RECORDS SUPPLIED Block Start

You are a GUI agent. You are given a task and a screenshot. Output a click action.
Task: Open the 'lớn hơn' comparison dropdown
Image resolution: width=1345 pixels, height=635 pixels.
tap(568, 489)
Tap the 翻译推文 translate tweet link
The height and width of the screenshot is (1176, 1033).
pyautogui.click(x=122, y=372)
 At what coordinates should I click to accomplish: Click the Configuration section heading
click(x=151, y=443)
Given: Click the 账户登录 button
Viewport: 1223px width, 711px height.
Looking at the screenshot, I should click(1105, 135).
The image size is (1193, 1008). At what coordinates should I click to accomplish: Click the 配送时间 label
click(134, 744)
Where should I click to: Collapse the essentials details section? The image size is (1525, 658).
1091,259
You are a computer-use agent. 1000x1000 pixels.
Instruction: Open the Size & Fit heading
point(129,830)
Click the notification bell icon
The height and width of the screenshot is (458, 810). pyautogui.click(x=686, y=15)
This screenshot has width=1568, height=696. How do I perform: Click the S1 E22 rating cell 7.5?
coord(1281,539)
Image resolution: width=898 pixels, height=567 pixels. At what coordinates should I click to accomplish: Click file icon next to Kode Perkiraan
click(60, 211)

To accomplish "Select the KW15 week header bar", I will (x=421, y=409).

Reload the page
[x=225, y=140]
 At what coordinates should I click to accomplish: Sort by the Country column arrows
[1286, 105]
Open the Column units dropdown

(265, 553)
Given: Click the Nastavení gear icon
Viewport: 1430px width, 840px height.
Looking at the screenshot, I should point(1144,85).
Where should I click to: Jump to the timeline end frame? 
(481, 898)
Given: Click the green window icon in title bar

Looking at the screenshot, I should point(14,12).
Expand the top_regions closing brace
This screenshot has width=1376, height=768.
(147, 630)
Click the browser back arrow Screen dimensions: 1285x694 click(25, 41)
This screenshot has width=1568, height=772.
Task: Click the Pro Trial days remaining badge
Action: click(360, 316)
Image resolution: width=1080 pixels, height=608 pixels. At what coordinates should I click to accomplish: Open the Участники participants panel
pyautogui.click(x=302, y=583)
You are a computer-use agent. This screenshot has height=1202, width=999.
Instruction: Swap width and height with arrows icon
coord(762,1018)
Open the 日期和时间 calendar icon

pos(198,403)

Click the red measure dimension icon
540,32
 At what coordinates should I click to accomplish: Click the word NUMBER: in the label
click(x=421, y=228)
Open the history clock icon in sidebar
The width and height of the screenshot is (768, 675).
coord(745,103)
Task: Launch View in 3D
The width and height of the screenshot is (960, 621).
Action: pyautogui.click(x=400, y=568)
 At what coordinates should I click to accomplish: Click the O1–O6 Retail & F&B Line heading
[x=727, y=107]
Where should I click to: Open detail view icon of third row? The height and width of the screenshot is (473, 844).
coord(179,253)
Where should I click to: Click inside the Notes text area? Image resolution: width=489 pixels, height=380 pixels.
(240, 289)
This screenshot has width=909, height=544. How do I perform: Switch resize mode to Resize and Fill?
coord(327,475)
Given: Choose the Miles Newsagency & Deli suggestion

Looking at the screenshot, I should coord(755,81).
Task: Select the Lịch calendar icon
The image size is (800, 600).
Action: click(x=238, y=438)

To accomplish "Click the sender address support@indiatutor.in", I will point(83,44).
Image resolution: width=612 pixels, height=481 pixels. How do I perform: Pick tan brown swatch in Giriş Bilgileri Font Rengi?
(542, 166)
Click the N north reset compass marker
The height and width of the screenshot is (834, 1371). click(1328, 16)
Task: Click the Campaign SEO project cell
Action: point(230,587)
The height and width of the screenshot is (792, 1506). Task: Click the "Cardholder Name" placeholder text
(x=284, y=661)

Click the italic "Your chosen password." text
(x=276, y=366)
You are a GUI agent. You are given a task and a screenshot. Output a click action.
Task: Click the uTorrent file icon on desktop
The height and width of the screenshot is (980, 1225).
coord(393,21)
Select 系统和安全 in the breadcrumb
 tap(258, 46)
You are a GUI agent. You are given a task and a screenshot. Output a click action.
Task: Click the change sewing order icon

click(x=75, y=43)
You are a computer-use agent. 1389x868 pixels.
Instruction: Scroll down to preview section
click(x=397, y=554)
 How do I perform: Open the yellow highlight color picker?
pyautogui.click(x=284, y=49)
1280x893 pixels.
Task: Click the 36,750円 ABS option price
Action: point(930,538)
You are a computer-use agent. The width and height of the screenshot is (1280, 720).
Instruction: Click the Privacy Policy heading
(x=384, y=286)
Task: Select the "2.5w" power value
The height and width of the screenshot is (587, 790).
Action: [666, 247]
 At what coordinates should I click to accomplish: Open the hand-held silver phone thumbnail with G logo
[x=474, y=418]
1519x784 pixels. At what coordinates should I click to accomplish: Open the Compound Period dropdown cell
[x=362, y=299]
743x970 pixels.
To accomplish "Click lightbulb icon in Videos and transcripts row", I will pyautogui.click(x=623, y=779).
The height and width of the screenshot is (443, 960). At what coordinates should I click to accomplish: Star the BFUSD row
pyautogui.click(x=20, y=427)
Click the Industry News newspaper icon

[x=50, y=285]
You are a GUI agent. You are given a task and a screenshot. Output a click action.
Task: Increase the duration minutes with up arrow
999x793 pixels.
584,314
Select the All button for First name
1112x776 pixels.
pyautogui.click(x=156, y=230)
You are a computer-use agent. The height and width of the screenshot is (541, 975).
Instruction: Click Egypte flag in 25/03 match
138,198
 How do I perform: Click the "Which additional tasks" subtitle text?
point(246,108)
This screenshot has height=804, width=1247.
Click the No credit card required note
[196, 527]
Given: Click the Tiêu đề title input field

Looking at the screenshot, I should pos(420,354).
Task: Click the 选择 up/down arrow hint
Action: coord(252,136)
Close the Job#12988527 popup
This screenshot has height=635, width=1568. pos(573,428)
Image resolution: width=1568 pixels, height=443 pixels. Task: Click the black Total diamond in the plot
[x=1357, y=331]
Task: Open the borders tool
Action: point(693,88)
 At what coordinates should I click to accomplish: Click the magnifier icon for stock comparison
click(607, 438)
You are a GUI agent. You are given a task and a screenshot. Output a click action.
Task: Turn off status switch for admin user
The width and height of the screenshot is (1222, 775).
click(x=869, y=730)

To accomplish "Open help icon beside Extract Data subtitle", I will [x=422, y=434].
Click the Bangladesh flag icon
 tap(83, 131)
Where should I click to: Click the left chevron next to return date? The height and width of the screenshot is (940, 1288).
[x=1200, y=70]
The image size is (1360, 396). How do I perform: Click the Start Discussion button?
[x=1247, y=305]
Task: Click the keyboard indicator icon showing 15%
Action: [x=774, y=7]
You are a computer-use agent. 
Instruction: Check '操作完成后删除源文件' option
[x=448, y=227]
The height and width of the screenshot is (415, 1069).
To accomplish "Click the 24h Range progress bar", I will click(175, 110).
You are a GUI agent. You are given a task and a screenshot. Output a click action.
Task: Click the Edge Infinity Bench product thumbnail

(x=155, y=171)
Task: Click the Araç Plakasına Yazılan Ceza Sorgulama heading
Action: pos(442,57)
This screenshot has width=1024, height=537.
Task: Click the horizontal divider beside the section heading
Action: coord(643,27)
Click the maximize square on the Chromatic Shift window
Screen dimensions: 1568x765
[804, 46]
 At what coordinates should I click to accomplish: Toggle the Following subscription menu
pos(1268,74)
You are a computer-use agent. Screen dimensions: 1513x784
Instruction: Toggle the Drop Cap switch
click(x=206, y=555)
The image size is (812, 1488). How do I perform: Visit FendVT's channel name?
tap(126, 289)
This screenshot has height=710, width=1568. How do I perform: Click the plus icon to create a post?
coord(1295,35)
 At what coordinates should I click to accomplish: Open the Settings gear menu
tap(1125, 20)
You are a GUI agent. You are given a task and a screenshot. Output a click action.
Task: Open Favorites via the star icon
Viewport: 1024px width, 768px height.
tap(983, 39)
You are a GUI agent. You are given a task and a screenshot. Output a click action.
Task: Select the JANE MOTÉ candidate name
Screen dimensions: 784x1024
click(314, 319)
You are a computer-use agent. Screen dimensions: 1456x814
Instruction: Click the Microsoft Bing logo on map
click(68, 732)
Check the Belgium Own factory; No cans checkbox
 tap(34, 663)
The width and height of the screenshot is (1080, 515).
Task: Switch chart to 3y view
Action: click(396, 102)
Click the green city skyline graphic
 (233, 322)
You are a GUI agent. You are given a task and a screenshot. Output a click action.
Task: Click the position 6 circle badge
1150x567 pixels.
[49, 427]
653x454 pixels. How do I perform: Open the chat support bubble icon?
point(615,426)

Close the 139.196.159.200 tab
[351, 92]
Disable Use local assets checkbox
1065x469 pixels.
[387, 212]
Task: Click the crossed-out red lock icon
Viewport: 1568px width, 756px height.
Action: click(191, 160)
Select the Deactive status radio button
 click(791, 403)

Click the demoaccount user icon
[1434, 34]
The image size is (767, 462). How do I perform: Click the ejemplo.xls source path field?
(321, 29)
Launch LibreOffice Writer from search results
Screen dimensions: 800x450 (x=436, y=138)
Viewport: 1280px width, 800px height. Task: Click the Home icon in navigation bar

RECORDS SUPPLIED Block End

WHAT IS EXPECTED: Return every line of the records in which the word "computer" is found.

SOLUTION:
You are a computer-use agent. 1000x1000 pixels.
You are a computer-use agent. This screenshot has height=1202, width=999.
You are a computer-use agent. 1389x868 pixels.
You are a computer-use agent. The width and height of the screenshot is (1280, 720).
You are a computer-use agent. The height and width of the screenshot is (541, 975).
You are a computer-use agent. 
You are a computer-use agent. Screen dimensions: 1513x784
You are a computer-use agent. Screen dimensions: 1456x814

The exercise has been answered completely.